Re: Remove overlap on NSBezierPath
Re: Remove overlap on NSBezierPath
- Subject: Re: Remove overlap on NSBezierPath
- From: Graham Cox <email@hidden>
- Date: Mon, 14 Jul 2008 14:14:20 +1000
If all you need is a fill, and a union, it's trivial just to paint two
paths one on top of the other. If one path completely surrounds the
other you can get a difference effect by appending the paths and using
the appropriate winding rule. XOR likewise.

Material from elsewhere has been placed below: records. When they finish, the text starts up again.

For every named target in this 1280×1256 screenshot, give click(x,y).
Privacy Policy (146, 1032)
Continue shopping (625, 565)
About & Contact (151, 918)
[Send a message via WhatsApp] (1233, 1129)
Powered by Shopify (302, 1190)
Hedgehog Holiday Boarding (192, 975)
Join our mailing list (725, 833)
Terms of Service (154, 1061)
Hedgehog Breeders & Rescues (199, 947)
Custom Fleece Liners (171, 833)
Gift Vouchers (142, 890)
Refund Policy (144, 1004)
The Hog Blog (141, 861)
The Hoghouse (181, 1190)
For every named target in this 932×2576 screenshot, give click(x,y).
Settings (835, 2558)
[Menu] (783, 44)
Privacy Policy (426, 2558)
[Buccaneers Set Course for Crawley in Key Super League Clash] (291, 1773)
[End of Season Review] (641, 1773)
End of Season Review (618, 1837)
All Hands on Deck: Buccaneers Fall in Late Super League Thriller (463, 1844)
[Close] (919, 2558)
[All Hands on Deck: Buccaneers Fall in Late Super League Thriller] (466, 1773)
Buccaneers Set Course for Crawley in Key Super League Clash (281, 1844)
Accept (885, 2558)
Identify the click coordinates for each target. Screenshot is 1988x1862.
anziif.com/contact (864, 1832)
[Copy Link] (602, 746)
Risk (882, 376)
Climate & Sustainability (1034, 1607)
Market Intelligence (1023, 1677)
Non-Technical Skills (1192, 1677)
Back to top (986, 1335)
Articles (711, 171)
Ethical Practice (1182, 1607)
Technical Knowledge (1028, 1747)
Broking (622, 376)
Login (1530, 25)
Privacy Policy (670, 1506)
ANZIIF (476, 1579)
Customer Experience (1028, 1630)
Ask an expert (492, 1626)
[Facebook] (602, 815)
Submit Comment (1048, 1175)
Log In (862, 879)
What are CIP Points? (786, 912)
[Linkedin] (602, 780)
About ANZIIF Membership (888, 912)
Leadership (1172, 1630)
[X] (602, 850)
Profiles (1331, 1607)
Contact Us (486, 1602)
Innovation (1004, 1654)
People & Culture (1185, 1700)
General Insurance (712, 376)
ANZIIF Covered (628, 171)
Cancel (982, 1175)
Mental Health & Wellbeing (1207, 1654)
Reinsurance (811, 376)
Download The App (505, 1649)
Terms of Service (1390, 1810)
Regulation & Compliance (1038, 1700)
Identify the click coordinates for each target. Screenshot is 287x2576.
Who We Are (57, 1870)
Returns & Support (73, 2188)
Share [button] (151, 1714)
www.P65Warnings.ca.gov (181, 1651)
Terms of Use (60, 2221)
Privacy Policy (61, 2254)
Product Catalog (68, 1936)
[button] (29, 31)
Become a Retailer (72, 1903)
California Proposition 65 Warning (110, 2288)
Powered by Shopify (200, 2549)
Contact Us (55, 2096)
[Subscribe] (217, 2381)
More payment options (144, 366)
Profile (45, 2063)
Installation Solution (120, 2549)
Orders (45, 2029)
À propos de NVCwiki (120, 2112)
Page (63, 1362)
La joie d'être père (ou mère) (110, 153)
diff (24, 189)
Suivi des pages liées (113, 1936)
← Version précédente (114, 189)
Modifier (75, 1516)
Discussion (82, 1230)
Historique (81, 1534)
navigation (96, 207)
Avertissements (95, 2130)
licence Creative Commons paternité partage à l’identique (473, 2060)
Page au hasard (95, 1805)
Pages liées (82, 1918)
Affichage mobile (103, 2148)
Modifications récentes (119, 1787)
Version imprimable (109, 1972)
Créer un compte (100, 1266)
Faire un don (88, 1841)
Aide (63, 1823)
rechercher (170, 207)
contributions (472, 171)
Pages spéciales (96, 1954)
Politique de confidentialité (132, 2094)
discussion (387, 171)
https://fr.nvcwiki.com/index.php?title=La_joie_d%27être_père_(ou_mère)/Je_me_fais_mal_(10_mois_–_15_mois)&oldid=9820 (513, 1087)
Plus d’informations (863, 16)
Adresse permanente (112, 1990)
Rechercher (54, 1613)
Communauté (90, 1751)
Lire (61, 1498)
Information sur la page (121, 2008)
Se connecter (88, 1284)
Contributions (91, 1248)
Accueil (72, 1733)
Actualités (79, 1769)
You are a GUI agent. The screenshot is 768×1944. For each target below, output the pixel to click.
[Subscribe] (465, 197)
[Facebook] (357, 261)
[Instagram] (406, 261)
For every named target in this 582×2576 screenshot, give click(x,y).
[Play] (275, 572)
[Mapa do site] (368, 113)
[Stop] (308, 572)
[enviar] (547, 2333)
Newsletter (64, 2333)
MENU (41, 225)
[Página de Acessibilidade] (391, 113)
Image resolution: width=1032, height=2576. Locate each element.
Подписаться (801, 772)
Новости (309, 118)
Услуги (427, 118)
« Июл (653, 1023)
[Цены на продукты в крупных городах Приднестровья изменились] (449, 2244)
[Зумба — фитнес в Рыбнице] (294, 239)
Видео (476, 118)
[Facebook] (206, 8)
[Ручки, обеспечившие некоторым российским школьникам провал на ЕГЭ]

But these are about the
only situations you can handle with Cocoa/Quartz as it stands.
Stroking paths that intersect in any way generally can't be done.
Finding the intersection of two paths can't be done.
If you wanted to perform the rasterization of the paths yourself there
are more options, but that's a pretty hefty task (using anti-grain
geometry or similar) to take on just to gain some peripheral
functionality.
Since apps like Adobe Illustrator and Flash can perform these
operations on bezier paths, clearly there are methods that exist for
doing it, even though the mathematicians claim otherwise (what they
are claiming is the lack of a general all-purpose solution to the
arbitrary intersection of bezier paths, but for real-world graphics
there wouldn't be too many pathological cases to worry about).
I'd love to see these features added to Cocoa, as it would open up the
ability to compete with the likes of Adobe to us ordinary mortals in
some areas, and for anyone but Adobe, I can't see how that can be a
bad thing.
cheers, Graham
On 14 Jul 2008, at 1:28 pm, David Duncan wrote:
On Jul 13, 2008, at 6:43 AM, Georg Seifert wrote:
I don’t know if this is the right place to ask ...
How I can merge to bezierPaths and remove the overlap in Cocoa.
Does anyone has exerience with this or can point me to some
information?
Now one thing that no one has really asked is, do you need a
mathematical representation of this, or just a graphical
representation?
If you just need a graphical representation, then you might be able
to do this by drawing both beziers and then manipulating the blend
mode to draw what you want. I haven't tried this myself, and I
haven't thought too much about it beyond that it might be easier in
the graphical domain, but if all you need is graphics, then consider
the issue to be a graphical one rather than a mathematical one.